Explorers conquer 'inaccessible pole'
Chinese polar explorers have become the first people to reach the summit of the highest icecap in Antarctica, Dome A, planting their flag there at 3.16 am Beijing time Tuesday.
Qu Tanzhou, director of the Chinese Arctic and Antarctic Administration, said the 12-man expedition had been working for several days to pinpoint the exact location of the peak.
An automatic weather observatory that uses satellites to transmit signals has just been built near the Dome A summit after the 12-man expedition reached the area on January 9, Qu said.
The expedition has drilled through the ice 100 metres down and will collect samples to study.

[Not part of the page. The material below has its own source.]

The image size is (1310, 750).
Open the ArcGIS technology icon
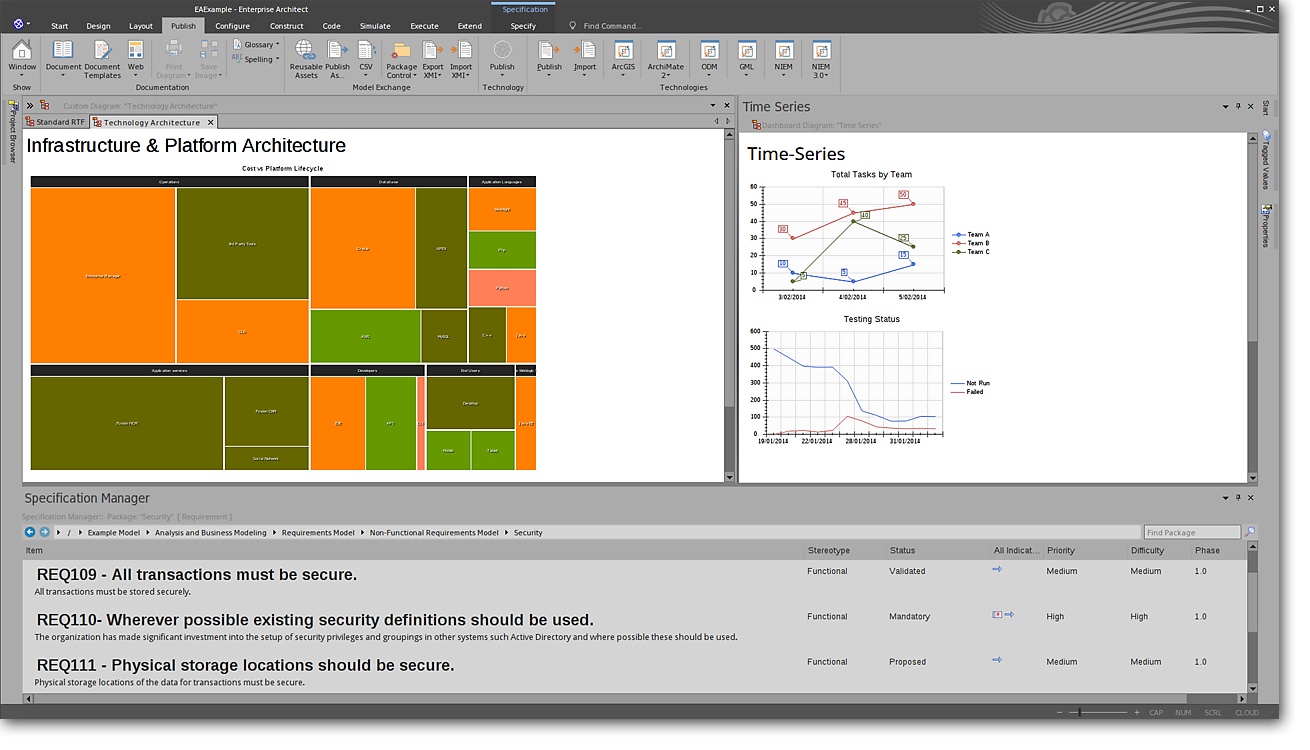(623, 58)
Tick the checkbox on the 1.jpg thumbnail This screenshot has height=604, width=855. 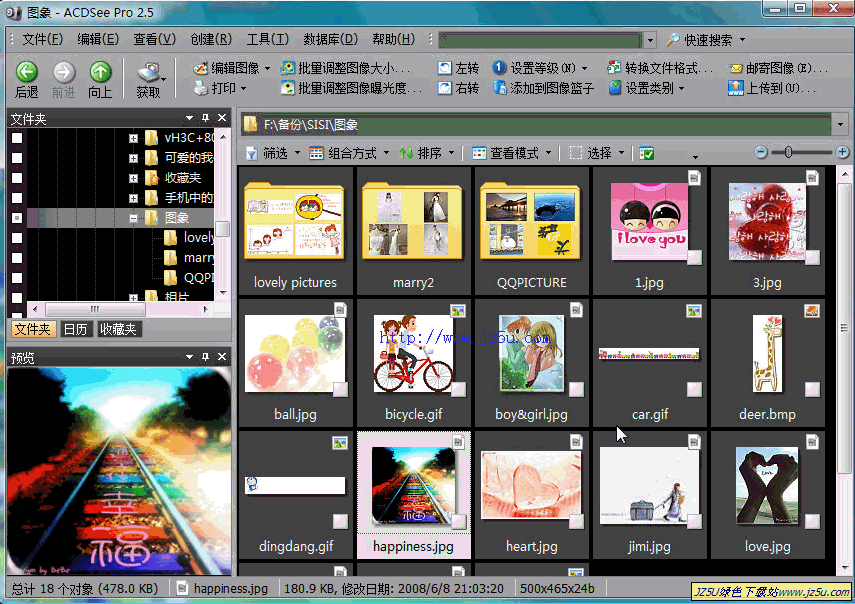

The explorers will stay in the area for 10 to 15 days and then return to their base at Zhongshan Station on the southeast coast of Antarctica, where they embarked on December 14, 2004 and covered 1,200 kilometres inland.
Another important task for the expedition is to choose a site for China's permanent research station in the Dome A area, a project planned for the 11th Five-Year Plan (2006-10).
China has already built two research stations, the Great Wall Station and Zhongshan Station, but neither of them is located in inland Antarctica.
Far away from the coastline in inland Antarctica, Dome A has a rigorous climate and a dangerous reputation. It has been named "the inaccessible pole."
The Dome A Inland Icecap Programme was the primary mission of China's 21st Antarctic expedition, which started from Shanghai on October 25, 2004.
China had made four expeditions to Dome A before this, with the third in 1999 covering 1,176 kilometres and coming closest to Dome A.